On September 14, 1787, George Washington stepped into the City Tavern in Philadelphia with his pals and began a night of drinking that would make today's wildest frat parties look like afternoon tea. It was a Friday night, and the Constitutional Convention that would produce America's foundational document was all but concluded; the signing would take place just three days later. So Washington, then in his mid-50s, and his companions did what the moment called for. They got rip-roaring drunk.
Washington and a party consisting of "55 gentlemans" consumed 45 gallons of booze that night. The beverages served included seven bowls of punch, eight bottles of cider, a dozen bottles of unspecified beer, 22 bottles of porter, 60 bottles of claret, 54 bottles of the fortified wine Madeira, and eight bottles of whiskey, according to an itemized receipt that was reconstructed and later published in The Washington Post in 2018. It was, as the Post put it, a "bender that began America."

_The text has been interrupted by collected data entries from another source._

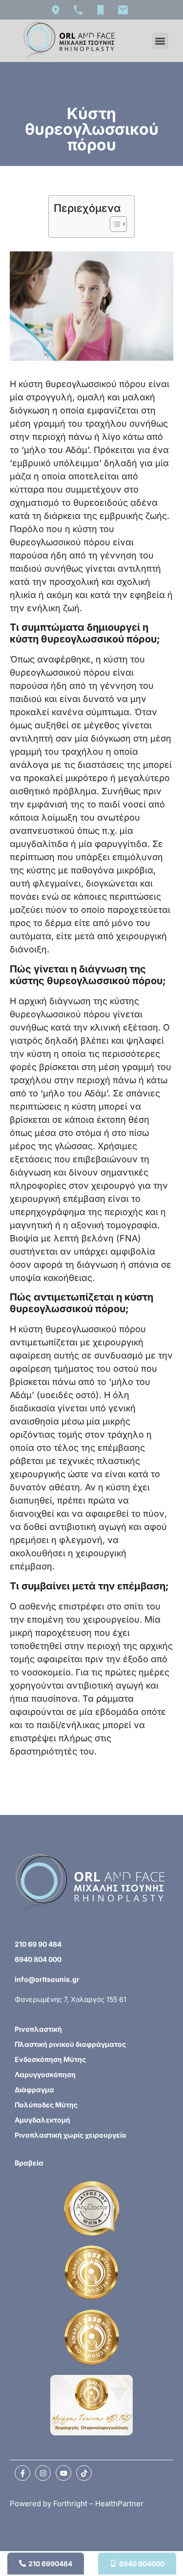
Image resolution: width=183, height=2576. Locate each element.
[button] (160, 41)
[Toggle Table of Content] (113, 224)
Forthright (70, 2503)
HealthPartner (119, 2503)
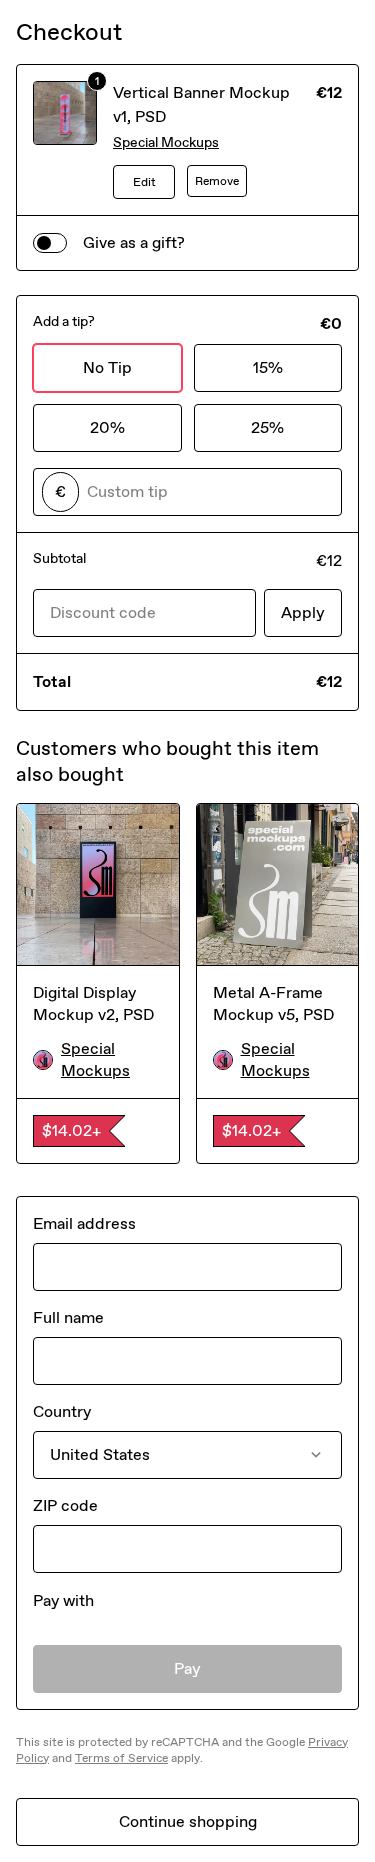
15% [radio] (268, 367)
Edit (144, 182)
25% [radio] (267, 427)
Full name (68, 1317)
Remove (217, 181)
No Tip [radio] (107, 367)
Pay (187, 1668)
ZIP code (65, 1505)
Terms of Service (121, 1758)
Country (62, 1411)
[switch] (50, 243)
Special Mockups (166, 142)
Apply (303, 612)
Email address (84, 1223)
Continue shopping (188, 1821)
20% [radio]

Washington went on to become a spirits entrepreneur, opening a distillery at his home in Mount Vernon, a revitalized version of which is open today. His distillery made whiskey and apple brandy, an aged, whiskeylike spirit distilled directly from apples. By the end of the 1700s, he was reportedly selling nearly 11,000 gallons annually. His customers consisted mostly of his local circle—neighbors, traveling merchants, family, and staff from the estate, according to the Mount Vernon library website. Much of the whiskey was sold for cash, but he sometimes traded it directly for services from his family physician, James Craik, meaning he literally kept his doctor in good spirits.